Document section =>
━━━━━━━━━━━━━━━━

Finalizing Rearrangement fields

javh commented 6 years ago

I just finished making all the (relevant) Change-O tools work with the AIRR format. Here's the set of spec changes I think are necessary after going through that as well as input from a few other discussions. Some of those discussions were offline, but some of it's covered in the issues: #84, #83, #82, #75, #58.

Before making a pull request with changes, I want to hear others' thoughts as some of these things require naming decisions which I'm undecided on. For all fields listed, I've proposed a non-exhaustive list of alternative names. I tend to prefer short names, but there's a good argument for longer, more explicit names as well.

Fields to modify

rearrangement_id (rearrangment)

Remove from required.
Add the tag x-crwg: true to denote the field as required in the CRWG context.
Update the definition to clarify that the field serves as a unique identifier for the Rearrangement object and is not necessarily derived from the input sequence or alignment tool result.

━━━━━━━━━━━━━━━━

Exercise tasks =>
A - Translate this sentence from the Rearrangement fields thread into Spanish: "I tend to prefer short names, but there's a good argument for longer, more explicit names as well."
B - Rewrite the Rearrangement fields thread from "rearrangement_id (rearrangment)" up to and including "alignment tool result.", with "definition" replaced by "description".
C - Carry on the Rearrangement fields thread from its last sentence.

(Stored records)
━━━━━━━━━━━━━━━━

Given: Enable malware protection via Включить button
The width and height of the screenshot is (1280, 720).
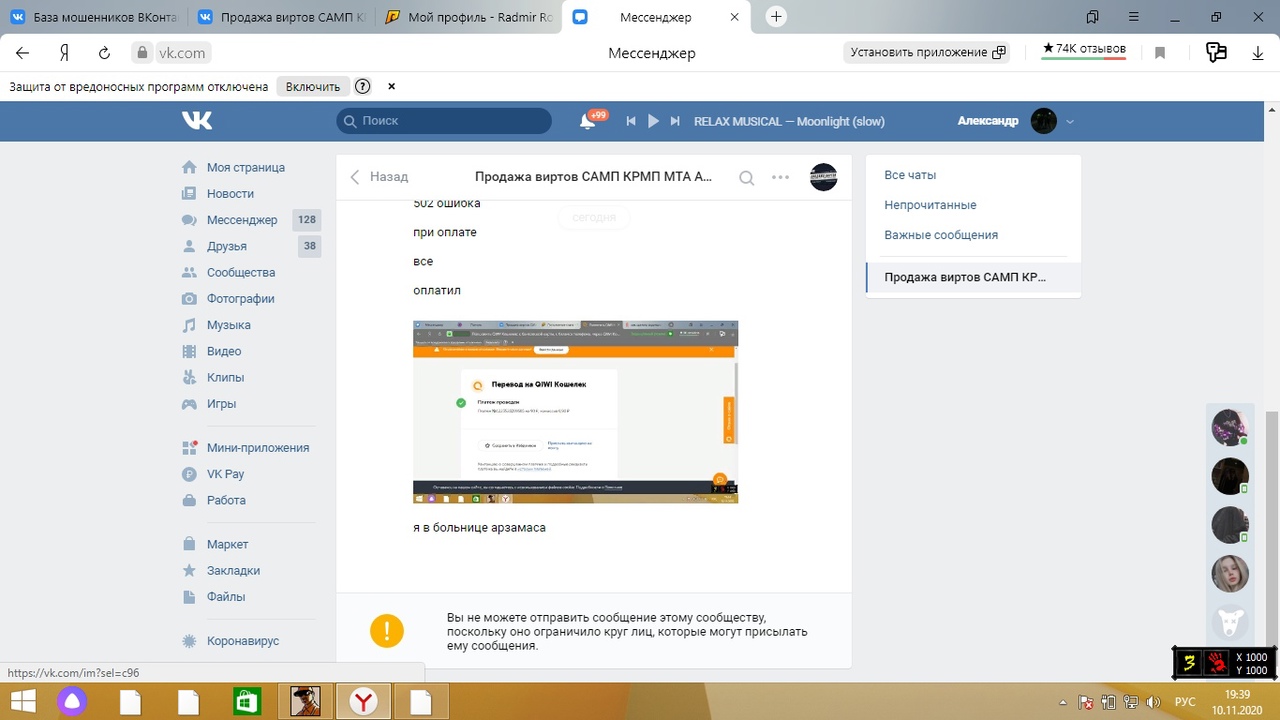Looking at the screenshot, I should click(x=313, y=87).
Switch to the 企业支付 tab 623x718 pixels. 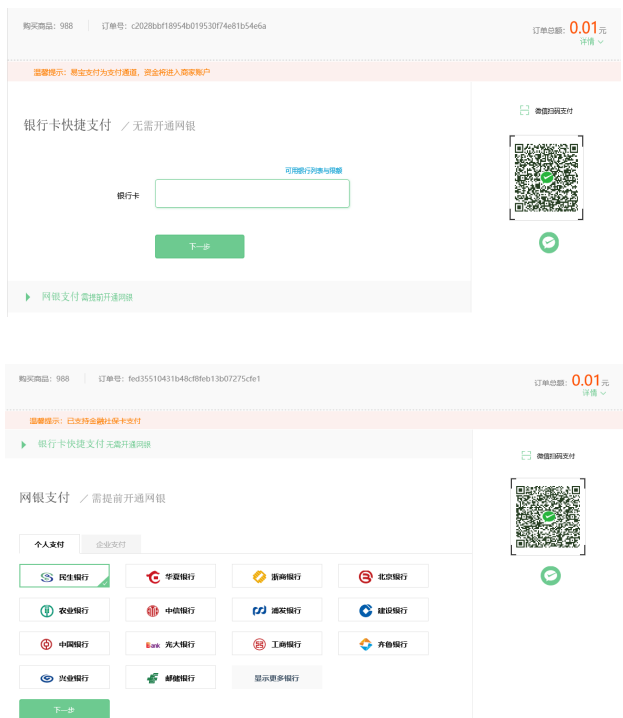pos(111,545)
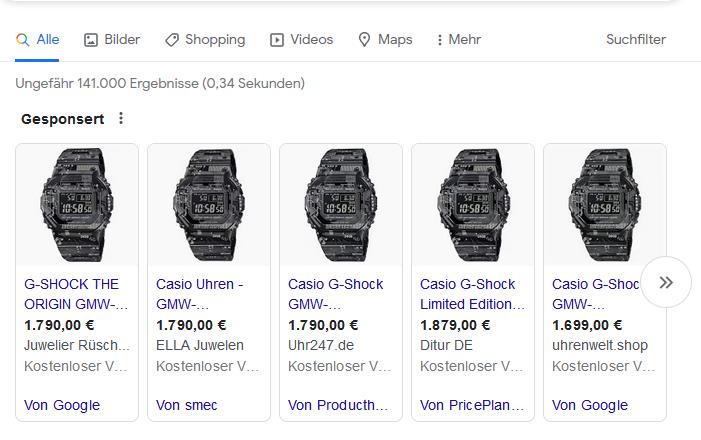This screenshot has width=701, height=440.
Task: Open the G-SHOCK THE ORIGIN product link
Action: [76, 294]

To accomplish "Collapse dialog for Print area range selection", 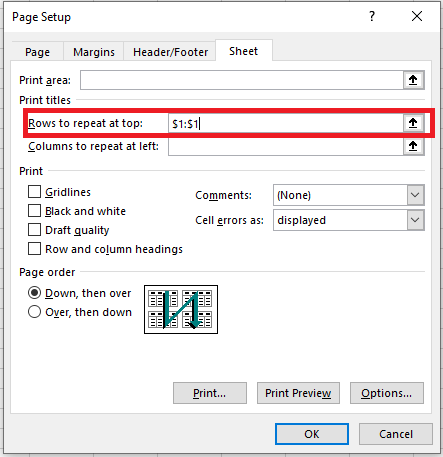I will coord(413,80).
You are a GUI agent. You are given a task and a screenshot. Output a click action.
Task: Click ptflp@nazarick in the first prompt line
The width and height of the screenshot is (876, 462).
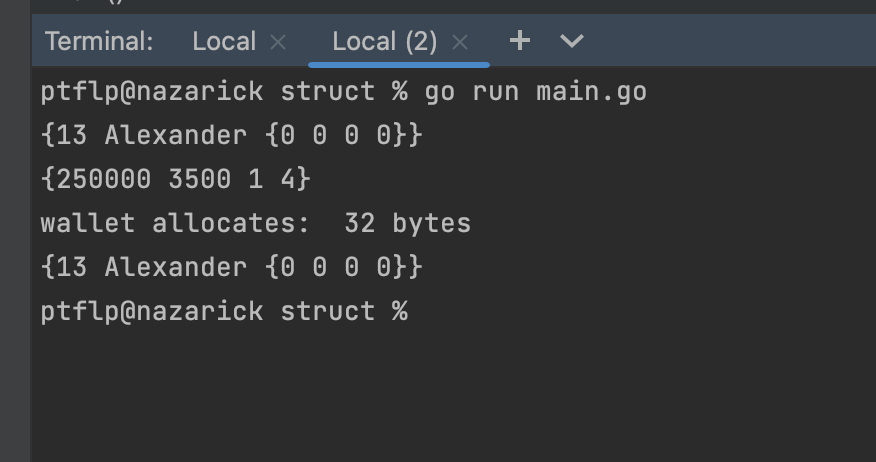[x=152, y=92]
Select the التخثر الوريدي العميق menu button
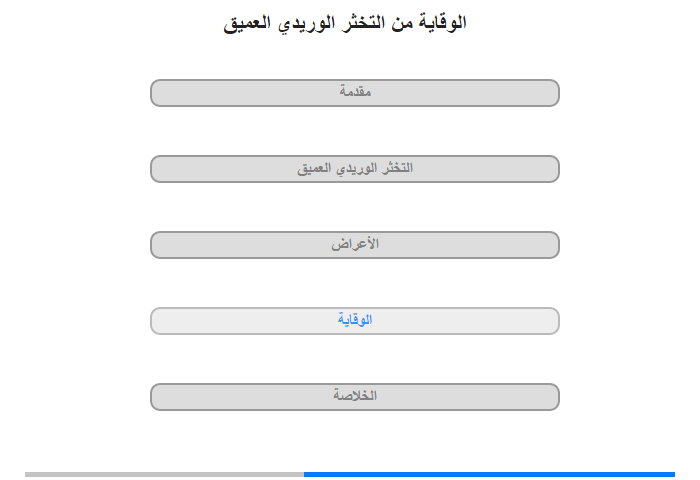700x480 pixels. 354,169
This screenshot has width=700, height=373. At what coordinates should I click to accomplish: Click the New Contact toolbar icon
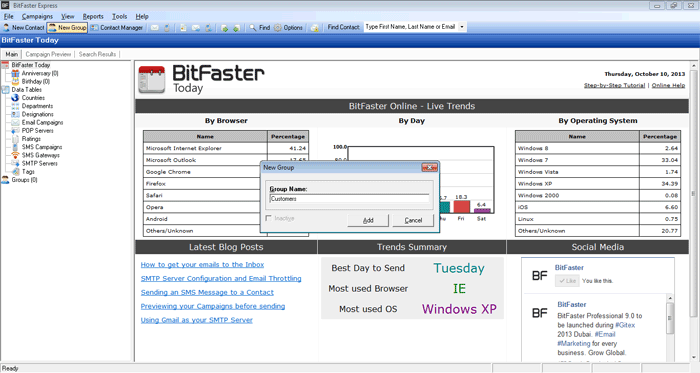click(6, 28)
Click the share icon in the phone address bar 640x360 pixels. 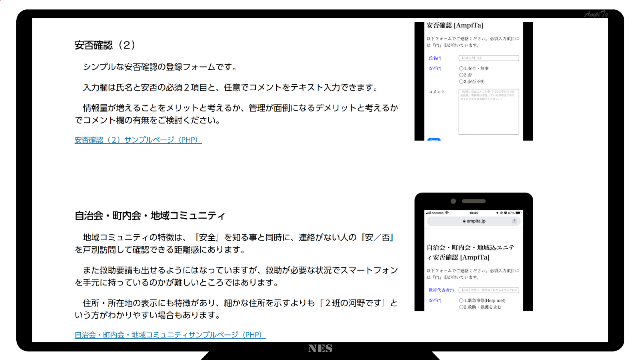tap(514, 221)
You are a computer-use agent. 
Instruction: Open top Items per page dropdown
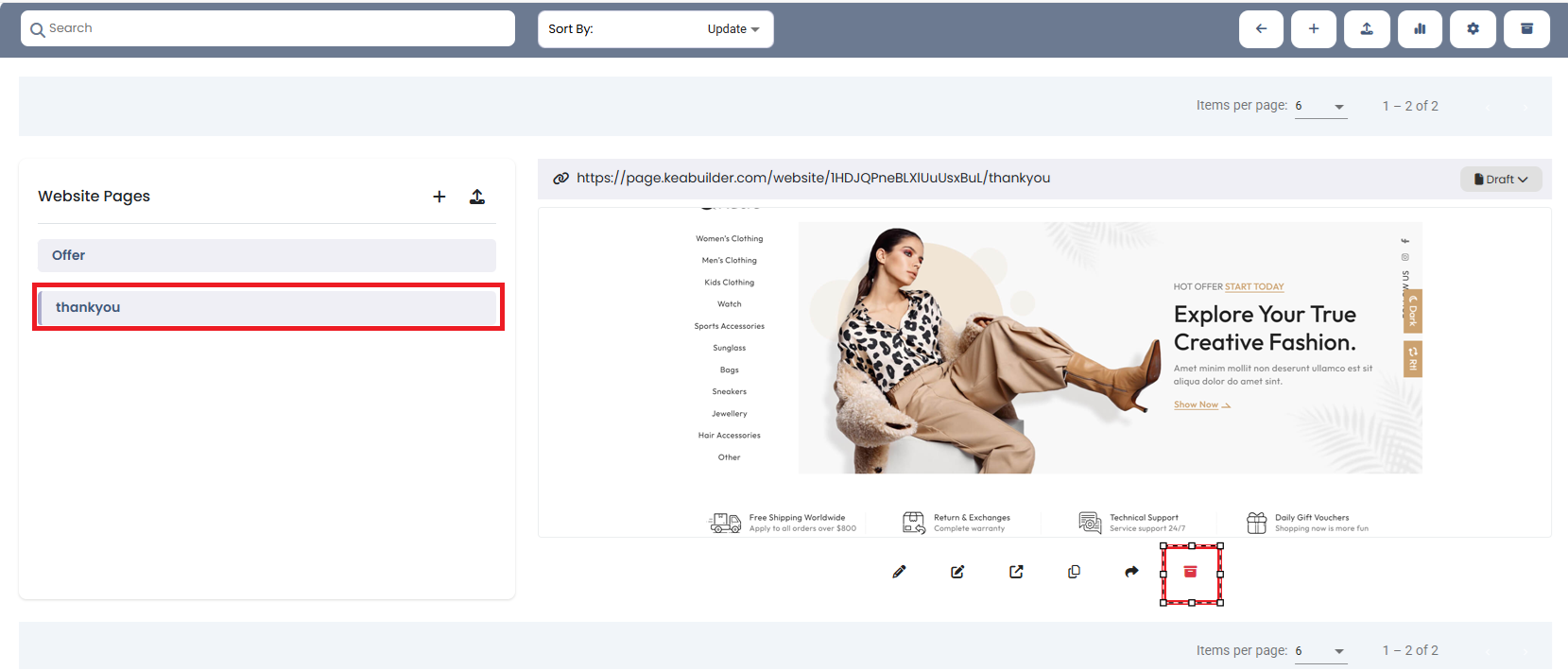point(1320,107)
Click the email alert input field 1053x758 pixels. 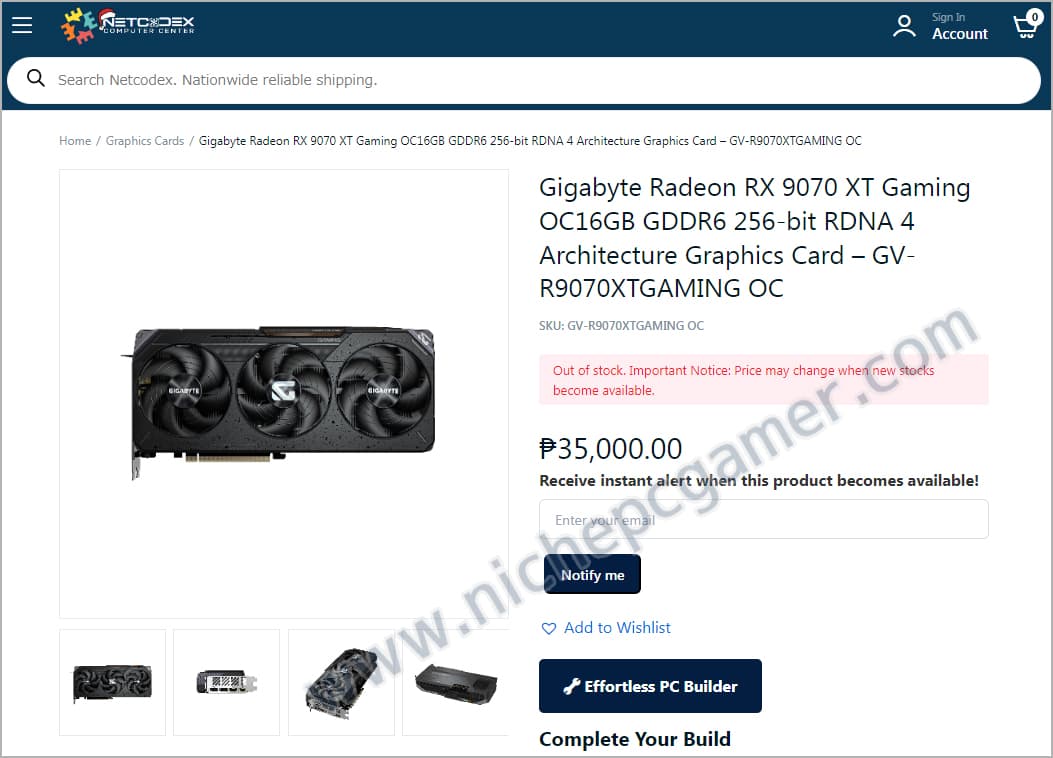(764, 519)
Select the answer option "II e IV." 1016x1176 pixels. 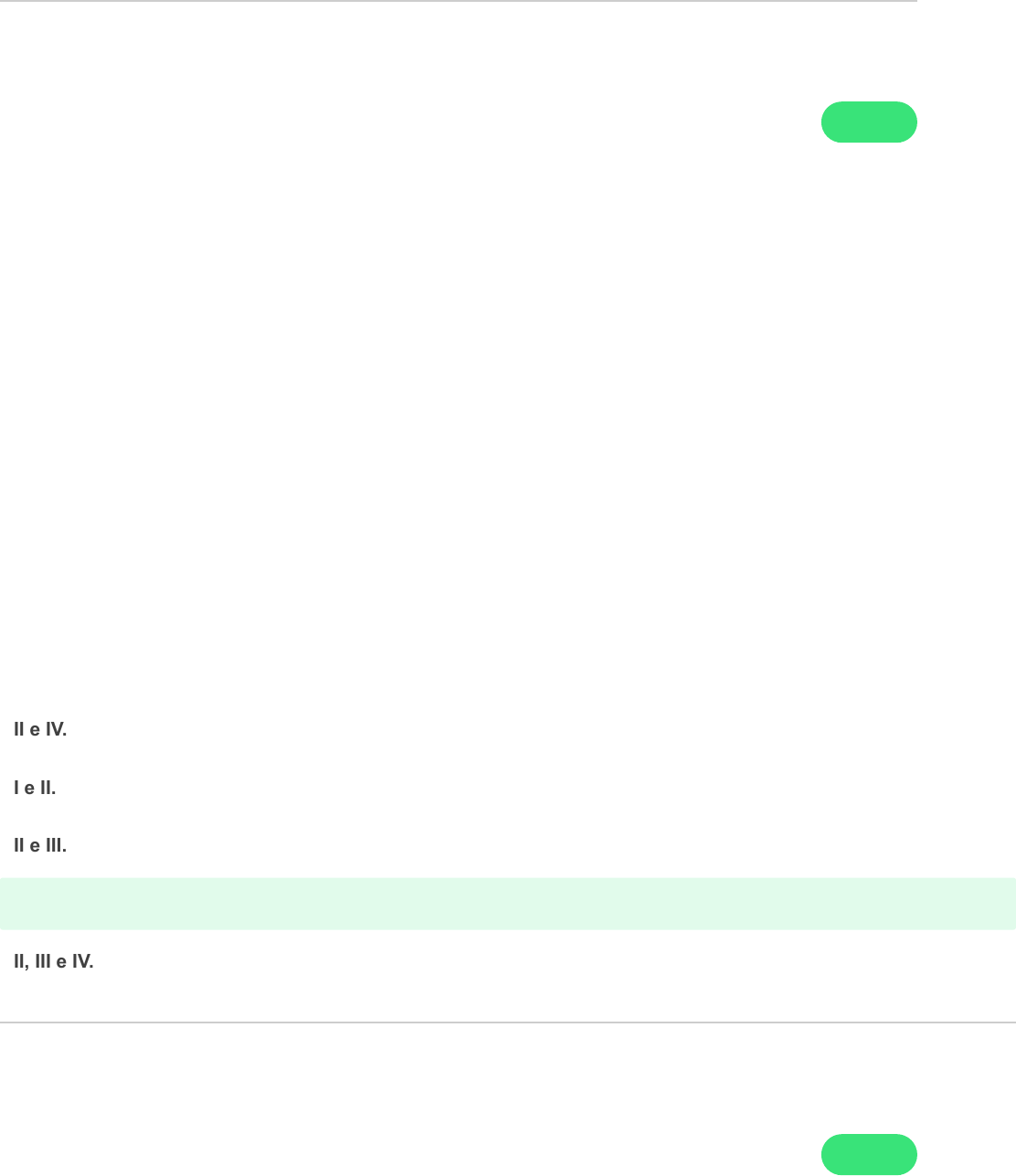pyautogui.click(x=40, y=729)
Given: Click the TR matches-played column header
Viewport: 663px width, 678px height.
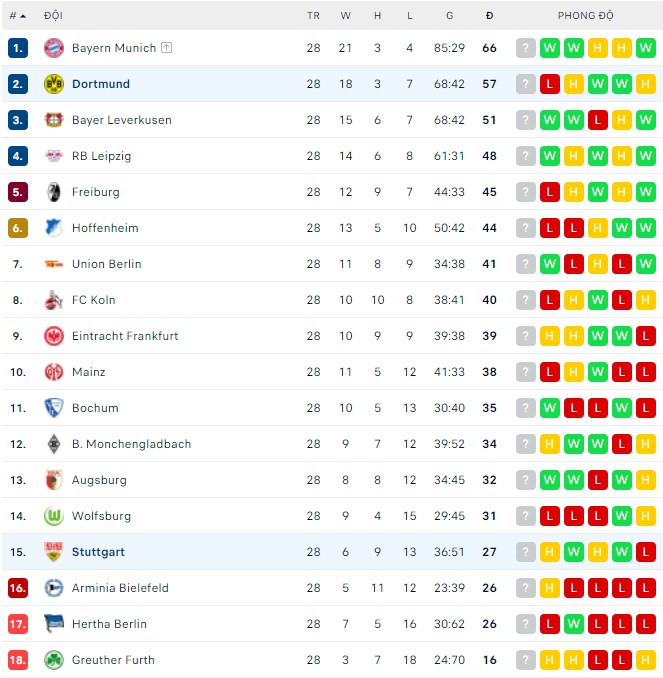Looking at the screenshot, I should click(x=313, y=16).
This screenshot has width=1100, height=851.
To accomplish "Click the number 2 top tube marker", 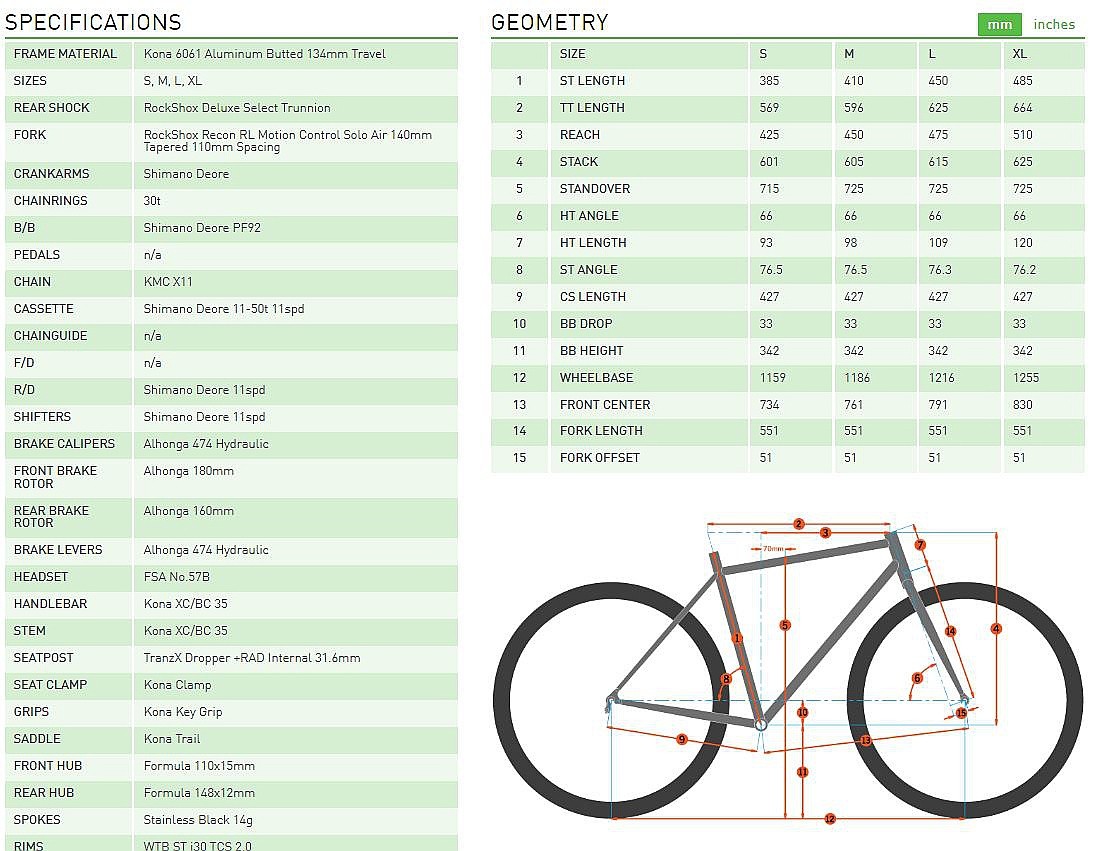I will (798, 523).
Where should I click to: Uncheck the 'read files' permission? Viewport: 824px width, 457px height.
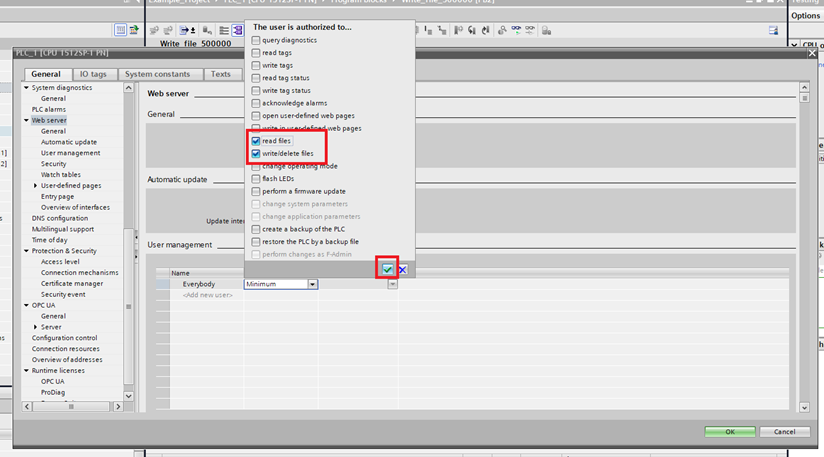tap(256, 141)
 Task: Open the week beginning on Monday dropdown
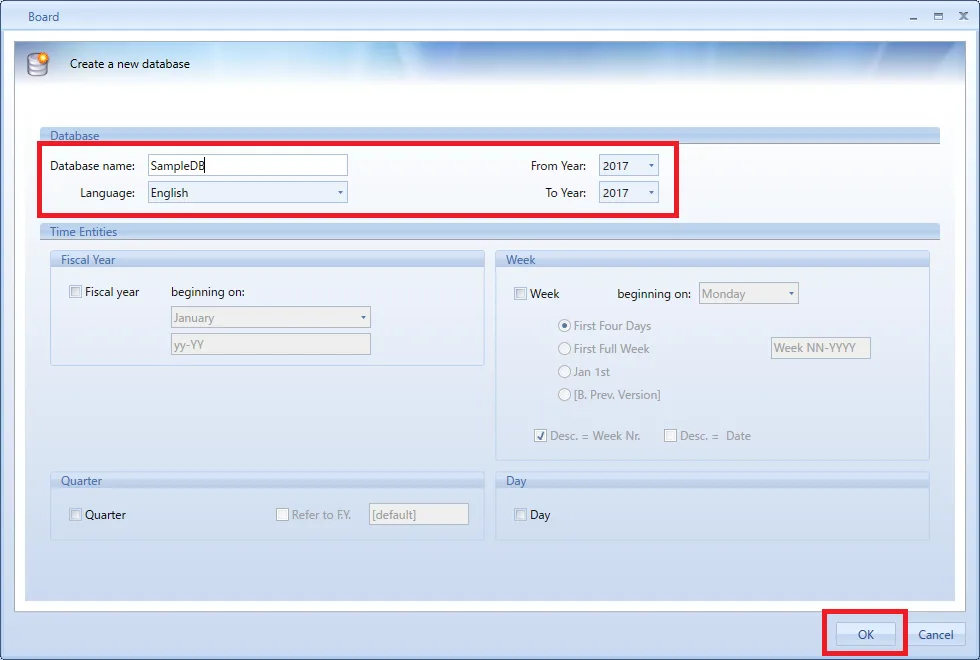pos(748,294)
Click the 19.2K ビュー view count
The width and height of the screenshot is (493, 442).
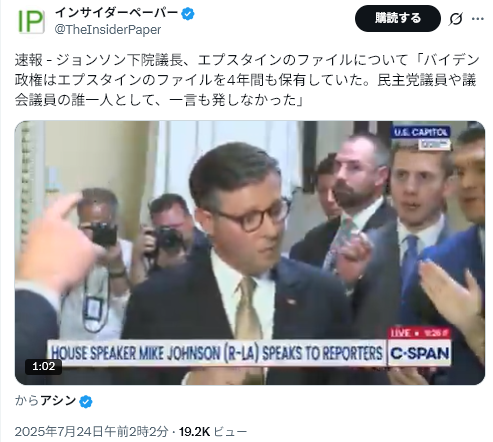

━━━━━━━━━━━━━━━━

List of answers =>
A - Tiendo a preferir nombres cortos, pero también hay un buen argumento a favor de nombres más largos y explícitos.

B -
rearrangement_id (rearrangment)

Remove from required.
Add the tag x-crwg: true to denote the field as required in the CRWG context.
Update the description to clarify that the field serves as a unique identifier for the Rearrangement object and is not necessarily derived from the input sequence or alignment tool result.

C -
rearrangement_set_id (rearrangement_set)

Remove from required.
Add the tag x-crwg: true to denote the field as required in the CRWG context.
Update the definition to clarify that the field serves as a unique identifier for an arbitrary collection of Rearrangement object and is not necessarily a meaningful cross-study, biological classification.

cell_index

Remove from required.
Change type to string.

sequence (query_sequence, sequence_input)

Clarify in the definition that this field contains the unmodified sequence that was input into the tool. Alternatively, this may contain an intermediate "output" sequence in the sense of a consensus sequence, unique sequence, assembled mate-pair sequence, or other results of pre-V(D)J alignment processing embedded in the alignment tool. Basically, whatever the alignment field (below) was based on that meets the NCBI GenBank submission criteria: "an uncorrected sequence, which may have gone through assembly or consensus, but not indel correction or truncation".

functional

Rename to productive.

Necessary fields to add

The following fields are missing, but necessary:

sequence_id (query_id)

String. The identifier for the sequence.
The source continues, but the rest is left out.